Writing a Business Plan
Most business people write business plans to help them raise investment money or strengthen their applications for business or commercial loans. It’s not unusual for entrepreneurs to write business plans to provide some assurance to their partners and themselves that they have considered all the issues before launching or growing their businesses. They know that they run the risk of only considering the factors that are likely to support their vision and ignoring the threats.
In either case, working with an experienced professional to write a business plan helps ensure that business owners an management teams consider ALL the issues. Further, a business writer can capture the issues in a document that is easy to read, compelling, grammatically clean, and comprehensive. Anyone who has tried writing a plan on his or her own understands the difficulty of this initiative all too well.
In order to ensure that we cover all the issues in a form that serious investors can relate to easily, we use a template to guide our efforts. If our client has a template that he/she prefers, we’ll use it. Otherwise, we use the template described in Rhonda Abrams’ book Business Plan in a Day. This template usually leads to documents that are about 30 to 40 pages long. The appendices, of course, add a lot more detail and background but are not included in the business plan page count.
Business Planning vs Business Plan
Our clients have thought through most of the issues they need to address in their business plans. We’ve never worked with a client who has addressed all the issues in advance.
In these cases, we work with our clients to think though these missing issues. We see this as a collaborative effort. We propose various ways of handling each of those issues and explore the pros and cons. This usually leads to quick resolutions. Working these issues through usually takes more than half the effort of writing the business plan. Other writers generally fall short on this issue: They see themselves as business writers, not business people. We work with our clients not just to draft a document, but to plan a business where all the parts fit together.
Our Plans Address Both Sides of the Brain
It’s common knowledge that our brains are divided into two hemispheres. One side is rational, logical, and fact based. The other side is intuitive, creative, and graphic. Most business plans are written to appeal to only one side of the brain.
Our plans speak to both sides of the brain. They use photographs, charts, schematics, logos, and any other image that will help drive the points home. These graphic elements can consume 30% or more of the real estate of the final document. This also makes our plans easier and faster to read as well as far more credible.
Numbers, Numbers, Numbers
If the financial plans don’t work, the business won’t work. Because the numbers are so critical, we work with our clients to build spreadsheets that project revenues, investments, capital expenditures, operational expenses, interest payments, investor payouts, and cash flow to ensure that each business is viable.
We develop our spreadsheets in a way that is easy for entrepreneurs who are not financially savvy to grasp easily. They can see the interplay among all the financials. We work on our financial projections together and then rework the timing of various initiatives to make sure the venture prospers.

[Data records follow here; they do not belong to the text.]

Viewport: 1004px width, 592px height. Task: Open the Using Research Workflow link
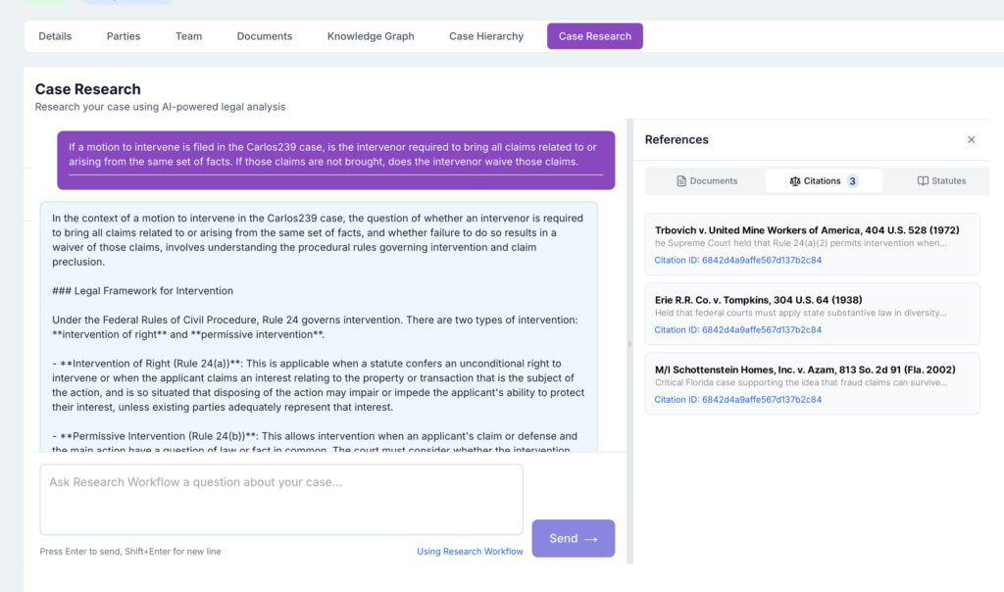click(470, 551)
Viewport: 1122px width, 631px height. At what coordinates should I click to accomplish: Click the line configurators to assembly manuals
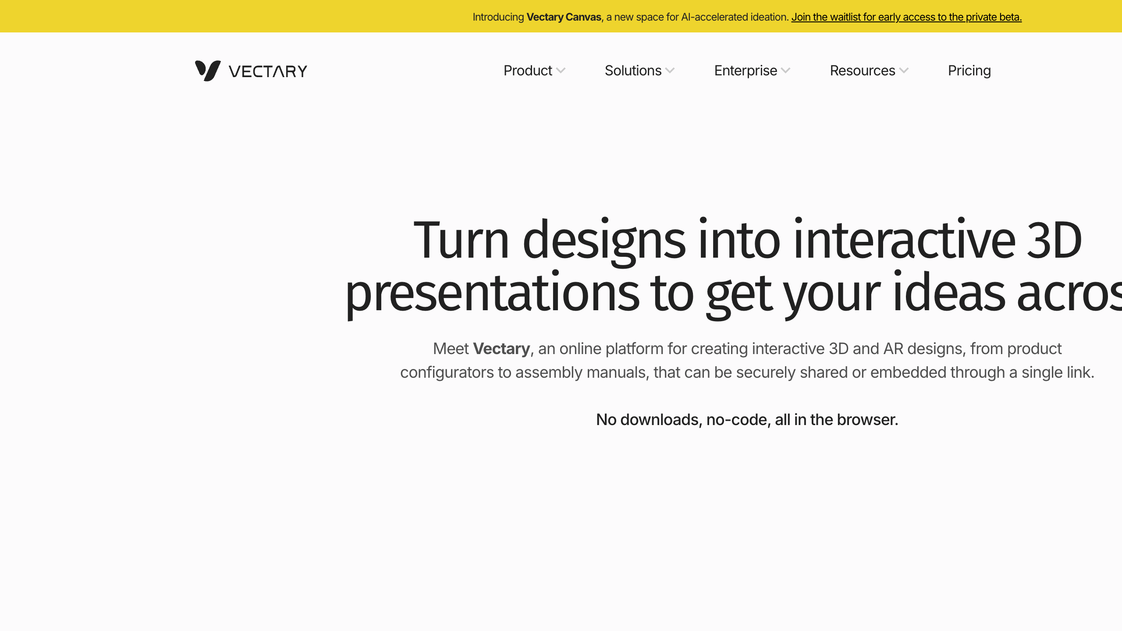point(747,372)
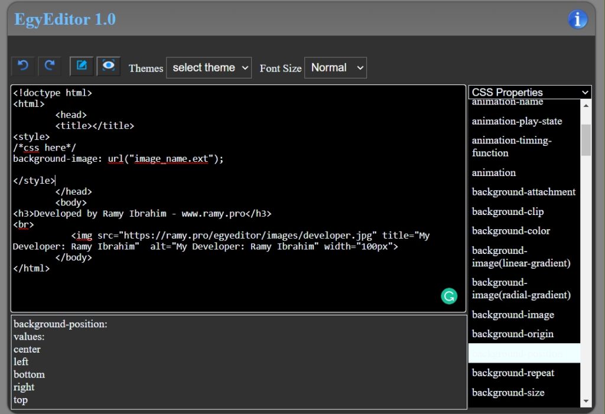Select the background-size property

pyautogui.click(x=508, y=392)
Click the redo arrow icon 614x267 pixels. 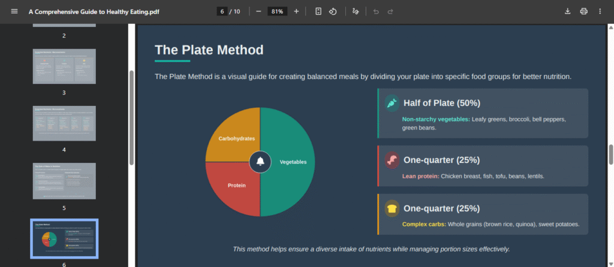pyautogui.click(x=390, y=11)
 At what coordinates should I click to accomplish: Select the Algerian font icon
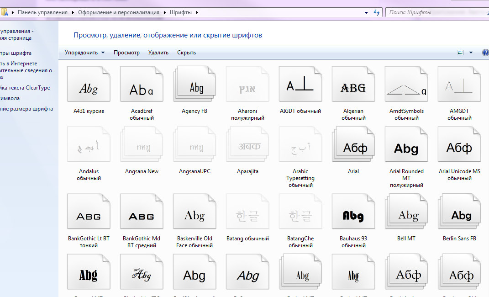[353, 85]
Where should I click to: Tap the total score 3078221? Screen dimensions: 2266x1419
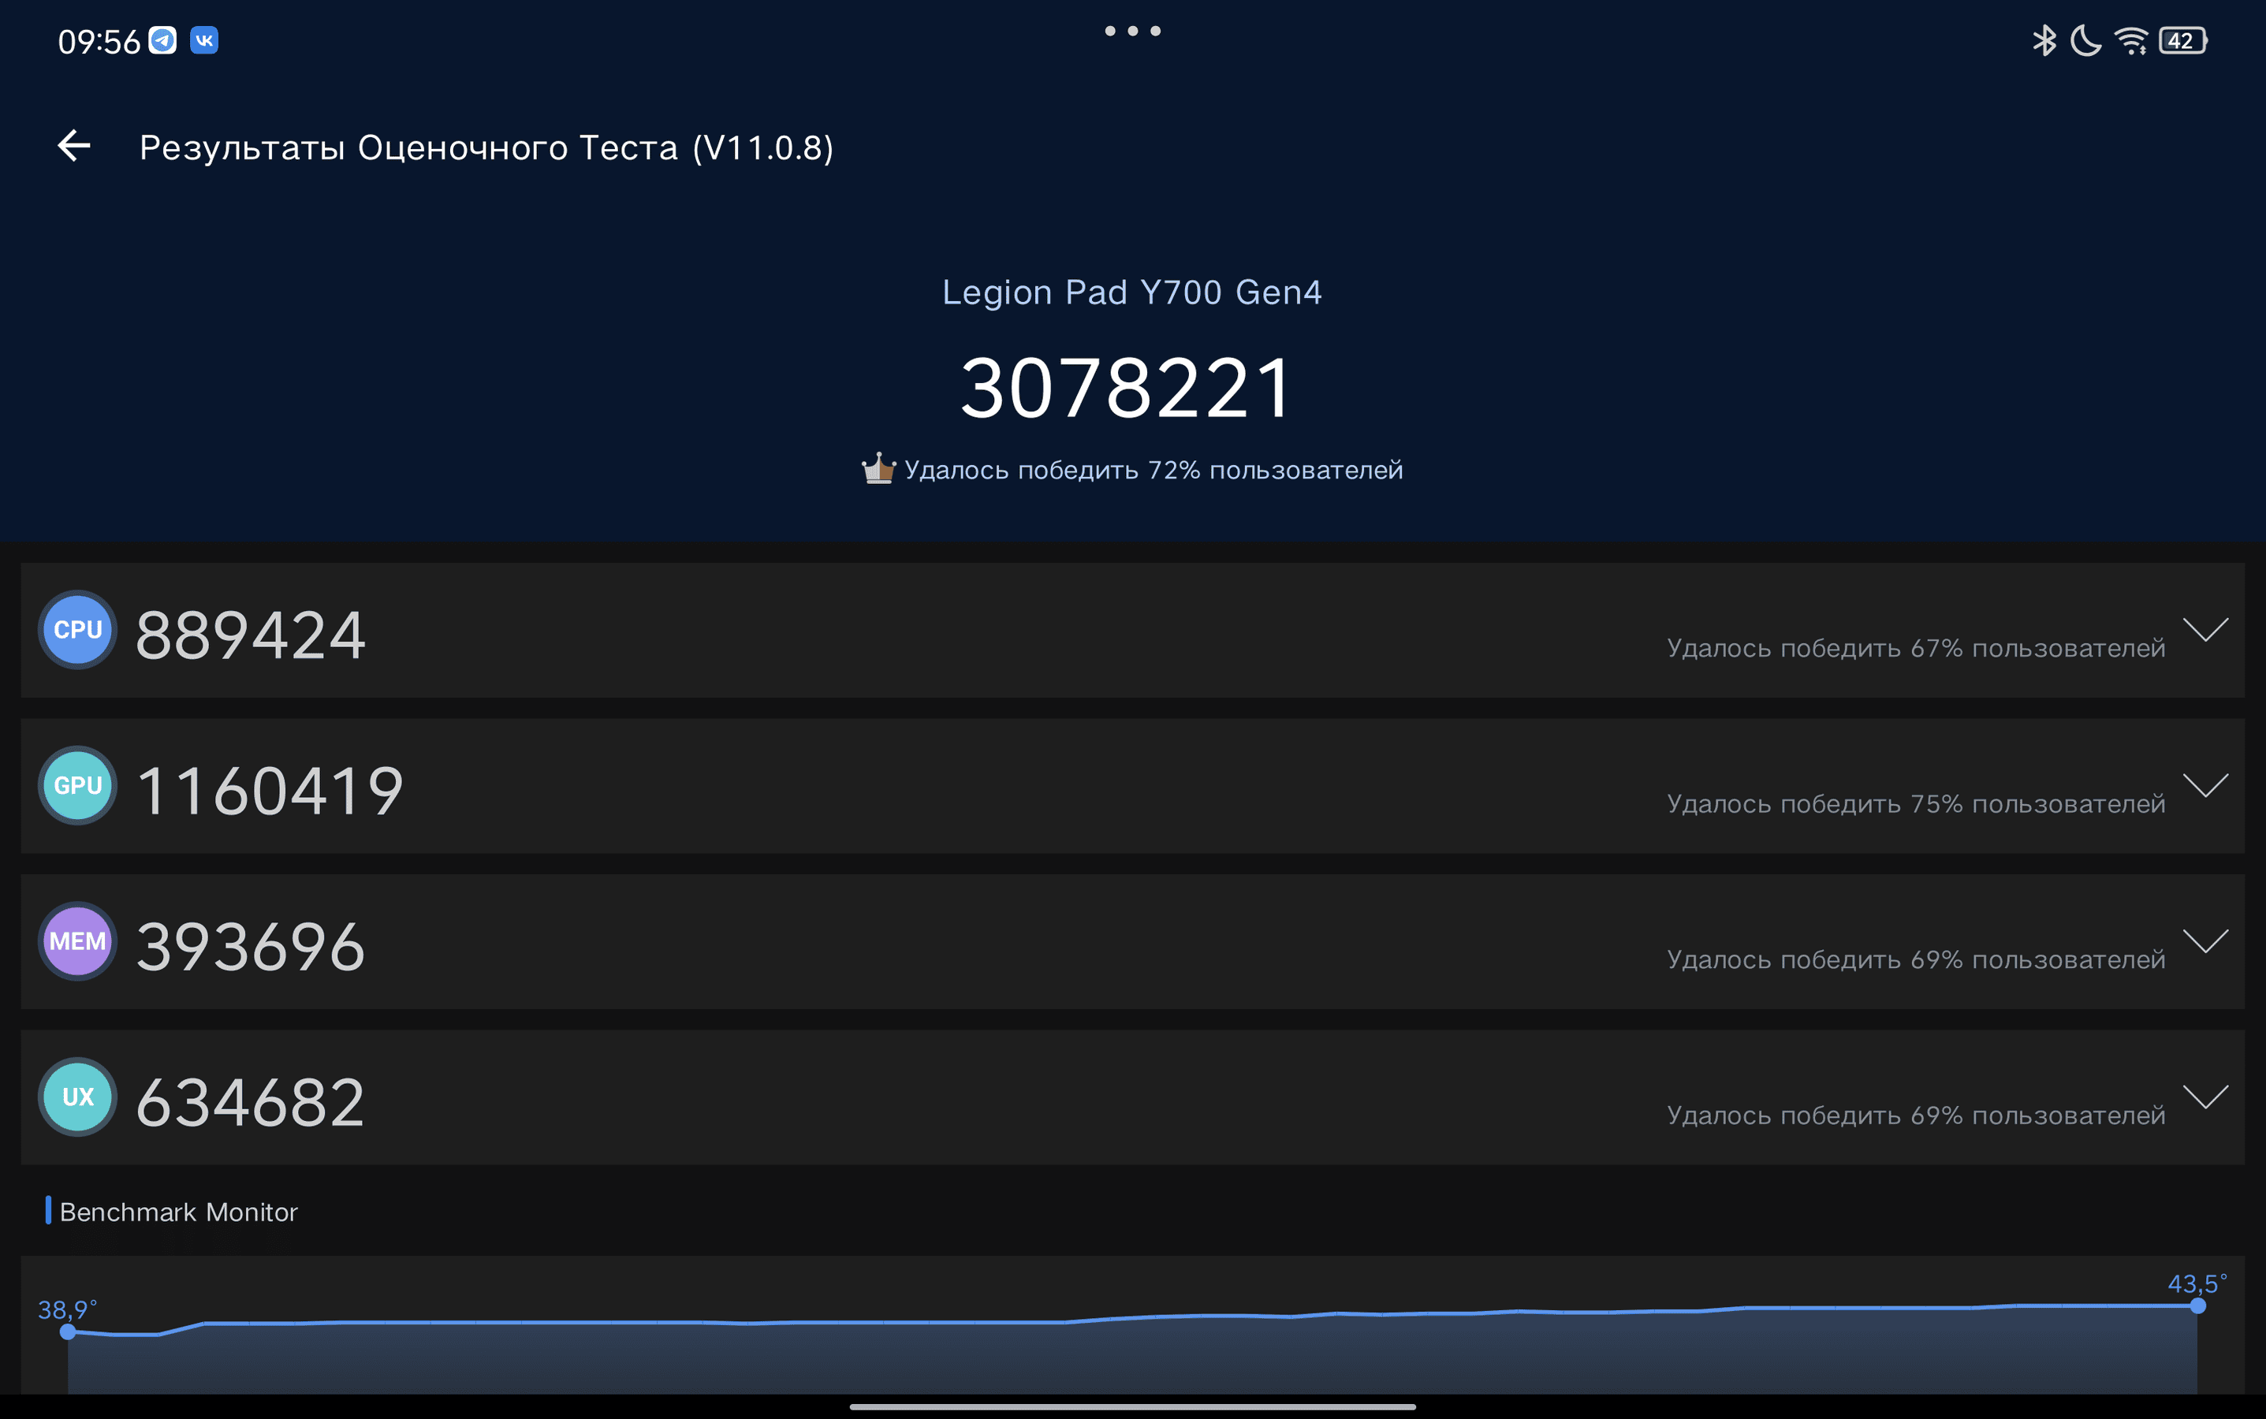coord(1126,388)
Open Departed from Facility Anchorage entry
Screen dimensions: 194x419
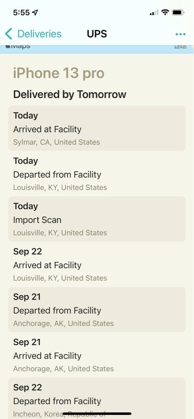[x=97, y=309]
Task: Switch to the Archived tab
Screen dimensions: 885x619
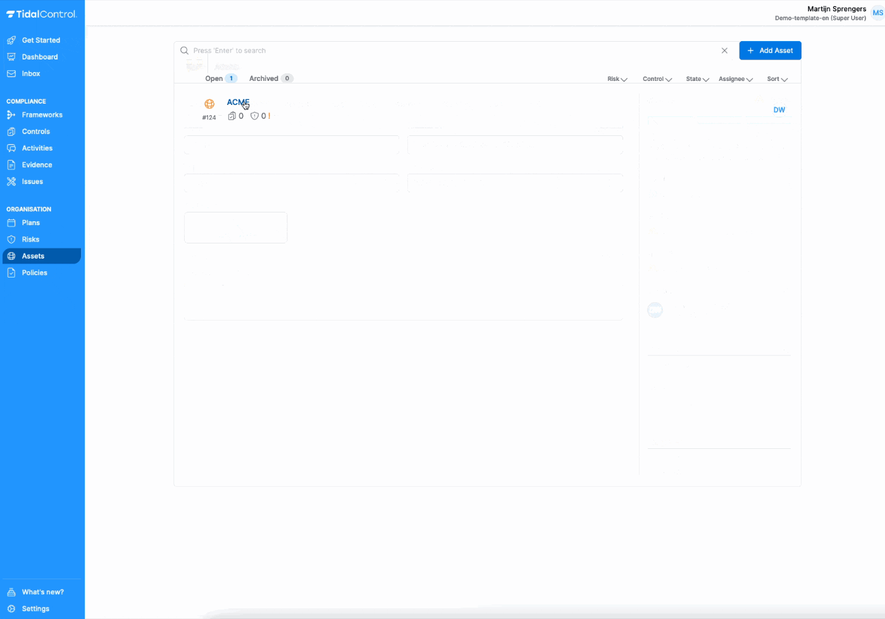Action: (264, 78)
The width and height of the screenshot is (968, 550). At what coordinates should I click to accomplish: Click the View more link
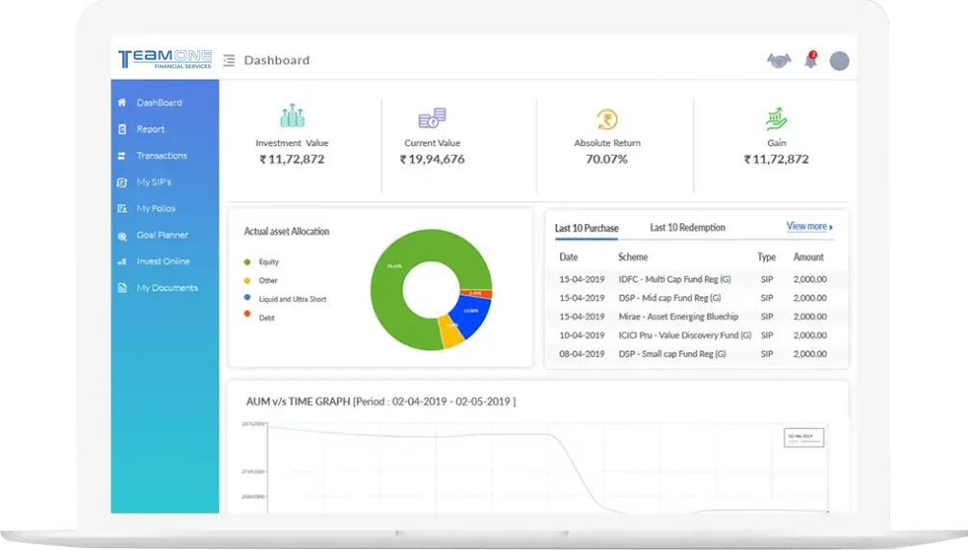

Accountants can take our projections and translate them into industry standard financial reports in only a few hours. In fact, preparing those financial reports is essentially a matter of reformatting the spreadsheets we’ve developed together. We have an accountant on our team who can prepare these financial reports quickly.
NGOs and Charities Need Business Plans, too.
These non-profit organizations are generally led by charismatic, hard working visionaries who are committed to their causes. They know they need business plans, but have trouble convincing themselves or their management teams that they need documented, comprehensive plans. Their Boards, however, often know they need these plans and demand them.
Aside from satisfying their Boards, executive directors can use business plans to accelerate the process of preparing grant applications. Grant writers who don’t have the luxury of a business plan ratified by management will need to either think through the answers to grant application questions themselves or grill their management for answers. The first alternative runs the risk of not being perfectly aligned with the Board’s vision; the second slows down the grant writing process considerably.
The Advantage of Using a Professional Business Writer.
The advantages of using a professional business writer should be clear: The writer understands the level of depth required, can translate a rambling conversation into a well crafted document, and can provide assurances that the final plan will cover nearly all the issues investors and bankers are likely to ask.